Furthermore, in the case of SOKEMPEX INTERSTATE CO. LTD V EURAPRO GENERAL IMPORT & EXPORT CO. LTD  HCB 73, Oder Ag J, (as he then was) found that, the question to be decided is, whether on the date of the attachment, the judgment debtor or the objector was in possession of the property, it must be found whether he held it on his own account or in trust for the judgment debtor, the sole question to be investigated thus being one of possession. The questions of legal right and title are not relevant except so far as they may affect the decision as to whether the possession is on account of or in trust for the judgment debtor or some other person.
The term possession is defined in Black’s Law Dictionary 7th Ed by Bryan A Garner at pg 1183 as follows;
“1. The fact of having or holding property in one’s power. 2. The right under which one may exercise control over something to the exclusion of all others; the continuing exercise of a claim to the exclusive use of a material object. 3. Something that a person owns or controls;”
The same author further defines what amounts to actual and constructive possession. The term actual possession is defined as “physical occupancy or control over property” while constructive possession is “control or dominion over property without actual possession or custody of it.”
It has been submitted that at the time of appointment of the receivers, the trucks had been borrowed by the customers, including the judgment debtor. The respondent however states that he was in possession of the trucks, subject to a lien. The term lien is defined in Black’s Law Dictionary 7th Ed by Bryan A Garner at pg 933 as follows;
“A legal right or interest that a creditor has in another’s property, lasting usually until a debt or duty that it secures is satisfied. Typically, the creditor does not take possession of the property on which the lien has been obtained.”
From the above definition it is clear that a lien does not confer possessory rights over the property secured by the lien, but merely gives the person exercising the lien an interest in the property until the debt is satisfied. In other words such property is not held on ones own account but rather on account of or in trust for the debtor. There can therefore be no constructive possession of the property in such a situation.

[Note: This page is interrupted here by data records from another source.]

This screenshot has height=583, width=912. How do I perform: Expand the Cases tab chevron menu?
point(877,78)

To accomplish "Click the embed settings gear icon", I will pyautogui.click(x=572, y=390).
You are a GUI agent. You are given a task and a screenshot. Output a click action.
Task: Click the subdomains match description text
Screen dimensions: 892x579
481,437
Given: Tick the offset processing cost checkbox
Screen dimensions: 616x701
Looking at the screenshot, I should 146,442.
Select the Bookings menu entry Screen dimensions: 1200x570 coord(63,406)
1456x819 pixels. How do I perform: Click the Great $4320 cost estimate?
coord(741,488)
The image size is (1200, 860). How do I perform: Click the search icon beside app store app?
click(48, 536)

Having found that the trucks were in possession of the respondent in trust for the judgment debtor, I will now consider whether at the time of the attachment, the applicants as receivers of the property had any interest or rights over the trucks.
The effect of appointment of a receiver has been stated by the author Sir Raymond Walton in the book “Kerr on Receivers and administrators” 17th Ed at pg 158 as follows;
“Crystallisation of floating charge. The appointment of a receiver-who will almost invariably be known as ‘an administrative receiver’- is one of the events which causes a floating charge to crystallise. The order operates from the date when the appointment becomes effective. The receiver becomes entitled to possession of the company’s assets, and any interference with his possession is a contempt of court. He takes subject to all specific charges which have been validly created by the company in priority to the floating charge, and to all rights of set-off acquired by debtors to the company in respect of dealings with it. But the title of the receiver prevails over that of execution creditors who have not completed their execution, even though the debentures were not issued at the date of the execution, if there was a valid contract for their issue; it is therefore good against a person who has obtained a garnishee order nisi, or even absolute, if the charge crystallises before actual payment.”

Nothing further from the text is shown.